Please give back, word for word, only the lines starting at the one containing "Shirt Shoppe (603, 225)" and ending at the one containing "Home (422, 225)" within the material below.

*Given records*.

--- START ---

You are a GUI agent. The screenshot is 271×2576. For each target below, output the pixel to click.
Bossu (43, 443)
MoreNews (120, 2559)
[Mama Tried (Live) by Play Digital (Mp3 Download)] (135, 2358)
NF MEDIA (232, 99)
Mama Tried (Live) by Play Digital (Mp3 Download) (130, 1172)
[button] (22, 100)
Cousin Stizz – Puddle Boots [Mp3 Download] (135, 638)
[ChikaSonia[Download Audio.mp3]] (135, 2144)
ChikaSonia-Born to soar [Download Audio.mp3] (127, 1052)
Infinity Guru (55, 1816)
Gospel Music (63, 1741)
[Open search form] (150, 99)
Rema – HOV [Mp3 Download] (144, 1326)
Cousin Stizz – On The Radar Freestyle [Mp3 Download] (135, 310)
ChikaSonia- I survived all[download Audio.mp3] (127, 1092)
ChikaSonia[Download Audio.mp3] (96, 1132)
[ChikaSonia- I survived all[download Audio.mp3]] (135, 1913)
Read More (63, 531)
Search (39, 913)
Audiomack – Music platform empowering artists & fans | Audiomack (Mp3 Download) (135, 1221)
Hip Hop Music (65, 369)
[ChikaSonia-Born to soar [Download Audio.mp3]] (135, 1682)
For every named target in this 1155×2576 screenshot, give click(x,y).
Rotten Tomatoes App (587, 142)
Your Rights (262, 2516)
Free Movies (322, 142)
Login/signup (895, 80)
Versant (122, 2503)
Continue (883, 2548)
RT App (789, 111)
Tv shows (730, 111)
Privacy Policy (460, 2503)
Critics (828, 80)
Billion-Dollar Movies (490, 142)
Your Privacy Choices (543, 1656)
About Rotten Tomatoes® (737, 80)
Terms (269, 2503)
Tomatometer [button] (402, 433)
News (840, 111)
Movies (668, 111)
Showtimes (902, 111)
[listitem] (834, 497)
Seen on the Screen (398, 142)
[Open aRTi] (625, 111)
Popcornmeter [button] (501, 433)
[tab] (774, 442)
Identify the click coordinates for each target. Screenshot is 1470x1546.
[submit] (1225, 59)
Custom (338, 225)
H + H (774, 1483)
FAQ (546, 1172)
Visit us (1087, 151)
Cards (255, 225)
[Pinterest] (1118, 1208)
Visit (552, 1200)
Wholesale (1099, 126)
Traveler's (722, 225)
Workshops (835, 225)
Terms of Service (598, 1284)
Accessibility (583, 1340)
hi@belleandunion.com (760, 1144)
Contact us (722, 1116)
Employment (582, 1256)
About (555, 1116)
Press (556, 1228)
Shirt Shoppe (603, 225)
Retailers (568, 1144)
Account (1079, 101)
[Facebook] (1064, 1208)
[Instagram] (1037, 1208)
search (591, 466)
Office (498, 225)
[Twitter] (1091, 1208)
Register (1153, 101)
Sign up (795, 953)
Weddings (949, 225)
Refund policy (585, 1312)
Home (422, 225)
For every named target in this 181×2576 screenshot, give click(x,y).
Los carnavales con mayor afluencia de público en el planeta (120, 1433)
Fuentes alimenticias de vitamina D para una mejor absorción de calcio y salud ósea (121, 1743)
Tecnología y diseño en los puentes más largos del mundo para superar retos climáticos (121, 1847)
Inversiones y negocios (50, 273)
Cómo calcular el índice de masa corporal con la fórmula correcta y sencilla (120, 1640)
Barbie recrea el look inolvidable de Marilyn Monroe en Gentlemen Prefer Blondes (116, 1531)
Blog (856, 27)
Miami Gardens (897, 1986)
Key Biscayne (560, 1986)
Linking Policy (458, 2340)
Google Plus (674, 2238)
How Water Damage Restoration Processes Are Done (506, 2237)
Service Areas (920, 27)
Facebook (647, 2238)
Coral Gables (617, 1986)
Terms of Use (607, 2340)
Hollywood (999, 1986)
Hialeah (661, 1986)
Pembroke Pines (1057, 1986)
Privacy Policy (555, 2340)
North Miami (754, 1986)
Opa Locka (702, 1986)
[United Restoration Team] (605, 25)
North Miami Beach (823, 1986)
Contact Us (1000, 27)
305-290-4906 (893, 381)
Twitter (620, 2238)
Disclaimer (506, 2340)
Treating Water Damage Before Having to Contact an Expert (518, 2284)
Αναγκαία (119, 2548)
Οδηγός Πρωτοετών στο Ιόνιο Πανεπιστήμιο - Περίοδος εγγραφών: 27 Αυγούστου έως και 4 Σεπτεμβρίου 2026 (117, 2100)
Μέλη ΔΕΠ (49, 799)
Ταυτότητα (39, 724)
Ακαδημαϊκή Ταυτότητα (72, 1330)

--- END ---

*Reply*.
Shirt Shoppe (603, 225)
Retailers (568, 1144)
Account (1079, 101)
[Facebook] (1064, 1208)
[Instagram] (1037, 1208)
search (591, 466)
Office (498, 225)
[Twitter] (1091, 1208)
Register (1153, 101)
Sign up (795, 953)
Weddings (949, 225)
Refund policy (585, 1312)
Home (422, 225)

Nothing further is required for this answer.